A software supply chain attack represents one of the most insidious forms of hacking. By breaking into a developer’s network and hiding malicious code within apps and software updates that users trust, supply chain hijackers can smuggle their malware onto hundreds of thousands—or millions—of computers in a single operation, without the slightest sign of foul play. Now what appears to be a single group of hackers has managed that trick repeatedly, going on a devastating supply chain hacking spree—and becoming more advanced and stealthy as they go.

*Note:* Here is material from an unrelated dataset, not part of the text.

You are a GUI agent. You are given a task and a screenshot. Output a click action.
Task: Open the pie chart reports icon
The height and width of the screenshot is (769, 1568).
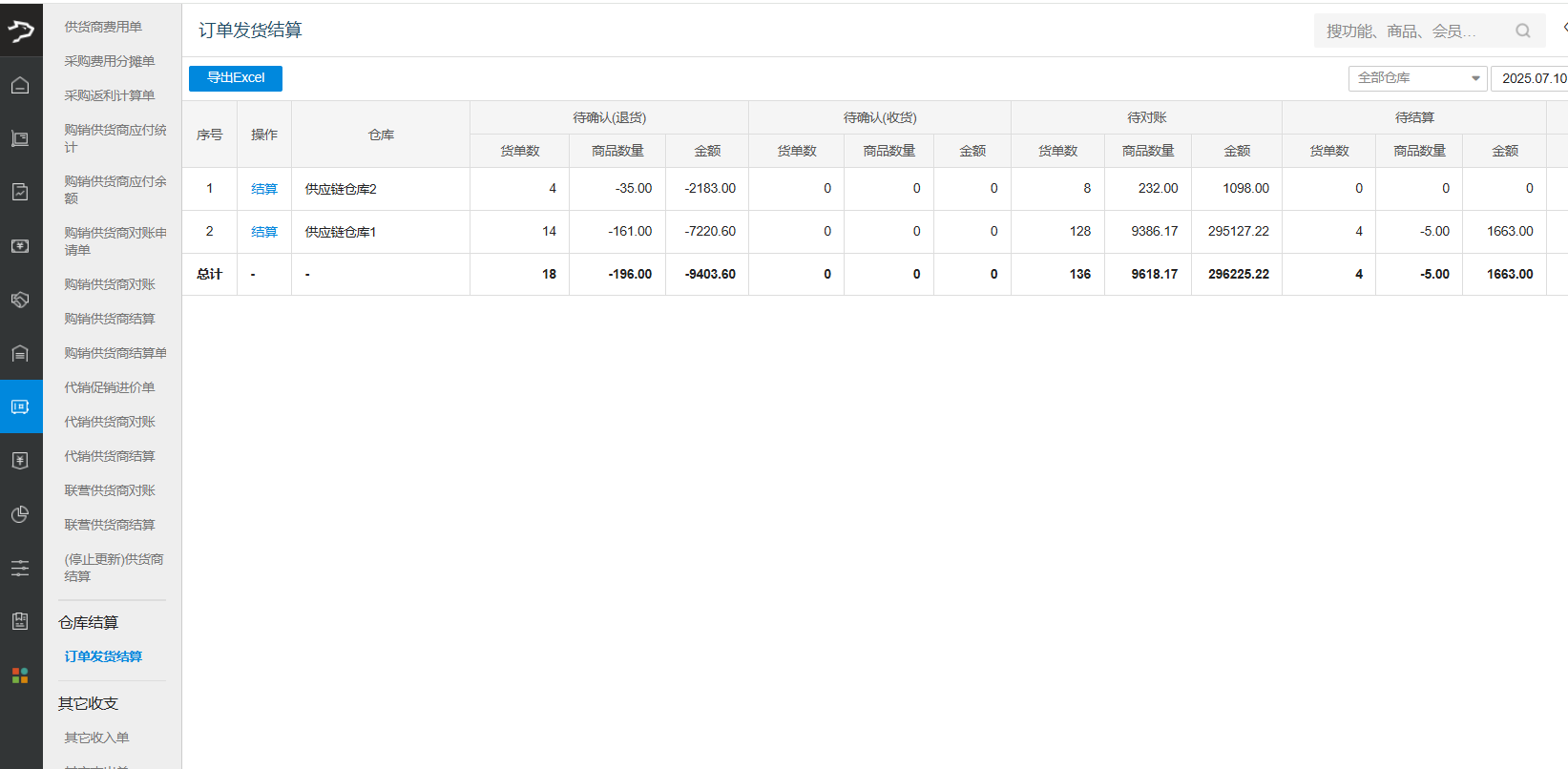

Over the past three years, supply chain attacks that exploited the software distribution channels of at least six different companies have now all been tied to a single group of likely Chinese-speaking hackers. They’re known as Barium, or sometimes ShadowHammer, ShadowPad, or Wicked Panda, depending on which security firm you ask. More than perhaps any other known hacker team, Barium appears to use supply chain attacks as their core tool. Their attacks all follow a similar pattern: Seed out infections to a massive collection of victims, then sort through them to find espionage targets.
“They’re poisoning trusted mechanisms,” says Vitaly Kamluk, the director of the Asia research team for security firm Kaspersky. When it comes to software supply chain attacks, “they’re the champions of this. With the number of companies they’ve breached, I don’t think any other groups are comparable to these guys.”